I realized that this form as a sphinx couldn't be a mythological lion-figured woman-headed body. It had to be a sort of woman-figured body. And in my sketches and notes there were questions about how full-figured, how woman-figured would she be? And it became really necessary I think to not forget about what's going on under there. I did get asked by one of my helpers who's one of the builders who was carving out the sphinx, she said, "Why no butthole?" And I said, "I thought maybe it was too much." It's not censorship at that point. I think it's just kind of editing.

The Un-Private Collection: Kara Walker and Ava DuVernay, an art talk presented by The Broad museum, held at The Writers Guild Theater on Saturday, October 11, 2014, in Beverly Hills, Calif. (Photo by Ryan Miller/The Broad)
The Un-Private Collection: Kara Walker and Ava DuVernay, an art talk presented by The Broad museum, held at The Writers Guild Theater on Saturday, October 11, 2014, in Beverly Hills, Calif. (Photo by Ryan Miller/The Broad)

Ava DuVernay:
Restraint. Yes, we understand. So this work, some of the specs that I know that I will be able to share before we dive into, 75 feet long, 35 feet high?

Kara Walker:
Yeah, 35.

Ava DuVernay:
Thirty-five feet high. sugar coated history, basically, but covered with sugar, right?

Kara Walker:
Covered with sugar, coated with just granulated sugar.

Ava DuVernay:
And I think some of our 40 and, let me see, if I can go through 40, 41, 42 we start to see the boys, the children. Talking a little about these gentlemen, 45 always breaks my heart. But a bit about the attendants.

Kara Walker:
Right. So as this piece was coming together it was kind of at a stage of running out of time, which seems to me how it always happens, and running out of time it gelled. And I felt that the space as a gargantuan figure's one thing, but a figure that has to be in relation to something beyond just the audience. And this figure is relating to the space, this sugar factory, but in my initial stages of trying to understand how to do, what is sculpture?

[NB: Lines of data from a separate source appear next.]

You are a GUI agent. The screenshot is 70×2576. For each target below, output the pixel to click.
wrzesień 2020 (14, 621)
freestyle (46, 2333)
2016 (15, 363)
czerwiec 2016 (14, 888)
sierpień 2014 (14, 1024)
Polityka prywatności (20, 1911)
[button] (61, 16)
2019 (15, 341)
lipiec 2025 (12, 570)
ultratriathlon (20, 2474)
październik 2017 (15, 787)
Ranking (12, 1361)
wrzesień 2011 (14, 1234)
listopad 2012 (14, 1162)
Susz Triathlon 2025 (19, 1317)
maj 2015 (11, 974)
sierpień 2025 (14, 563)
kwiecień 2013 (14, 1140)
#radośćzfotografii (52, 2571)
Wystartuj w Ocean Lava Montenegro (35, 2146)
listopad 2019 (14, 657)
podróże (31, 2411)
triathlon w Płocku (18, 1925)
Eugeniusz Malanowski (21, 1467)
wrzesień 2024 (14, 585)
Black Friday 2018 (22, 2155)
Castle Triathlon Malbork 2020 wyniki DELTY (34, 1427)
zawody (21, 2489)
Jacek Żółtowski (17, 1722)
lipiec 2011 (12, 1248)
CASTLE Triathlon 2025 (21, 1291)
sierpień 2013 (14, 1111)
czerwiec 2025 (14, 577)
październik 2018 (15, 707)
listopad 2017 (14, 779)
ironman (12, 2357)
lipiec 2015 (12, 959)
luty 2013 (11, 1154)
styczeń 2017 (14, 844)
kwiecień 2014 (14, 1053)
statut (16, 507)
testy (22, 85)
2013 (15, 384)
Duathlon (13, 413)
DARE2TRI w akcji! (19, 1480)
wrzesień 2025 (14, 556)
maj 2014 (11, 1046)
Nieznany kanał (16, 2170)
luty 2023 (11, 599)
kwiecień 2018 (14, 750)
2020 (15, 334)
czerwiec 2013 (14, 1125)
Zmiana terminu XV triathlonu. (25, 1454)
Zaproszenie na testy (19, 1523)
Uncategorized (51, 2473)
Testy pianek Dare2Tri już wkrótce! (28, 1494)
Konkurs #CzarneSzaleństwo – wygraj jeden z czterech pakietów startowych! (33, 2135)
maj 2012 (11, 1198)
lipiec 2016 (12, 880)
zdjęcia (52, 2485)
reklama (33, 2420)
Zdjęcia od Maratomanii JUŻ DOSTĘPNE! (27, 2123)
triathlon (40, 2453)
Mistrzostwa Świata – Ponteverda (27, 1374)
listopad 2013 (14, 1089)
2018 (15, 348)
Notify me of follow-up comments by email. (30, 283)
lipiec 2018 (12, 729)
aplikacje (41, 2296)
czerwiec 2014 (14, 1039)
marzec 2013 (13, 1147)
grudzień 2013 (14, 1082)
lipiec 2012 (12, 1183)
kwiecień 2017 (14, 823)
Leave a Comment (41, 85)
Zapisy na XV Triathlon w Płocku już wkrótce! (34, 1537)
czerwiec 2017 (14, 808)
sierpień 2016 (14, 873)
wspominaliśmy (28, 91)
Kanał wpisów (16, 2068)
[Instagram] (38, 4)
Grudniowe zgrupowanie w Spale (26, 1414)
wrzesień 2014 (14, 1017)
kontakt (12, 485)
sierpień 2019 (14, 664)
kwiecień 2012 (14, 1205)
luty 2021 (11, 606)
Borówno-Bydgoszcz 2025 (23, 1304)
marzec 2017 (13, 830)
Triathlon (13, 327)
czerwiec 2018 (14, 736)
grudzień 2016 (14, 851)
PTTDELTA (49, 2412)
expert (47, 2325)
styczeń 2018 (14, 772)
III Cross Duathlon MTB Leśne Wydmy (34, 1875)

Not how to do sculpture, but what does it mean sort of right now? What does it mean in a sort of domestic say African American specifically context? Where does it lay? And so I started kind of uncovering all of these kinds of sculpture like tchotchkes and figures and bookshelf items that are somewhat laudatory, where they have a kind of promise of a sort of positive representation of African-ness or African woman-ness.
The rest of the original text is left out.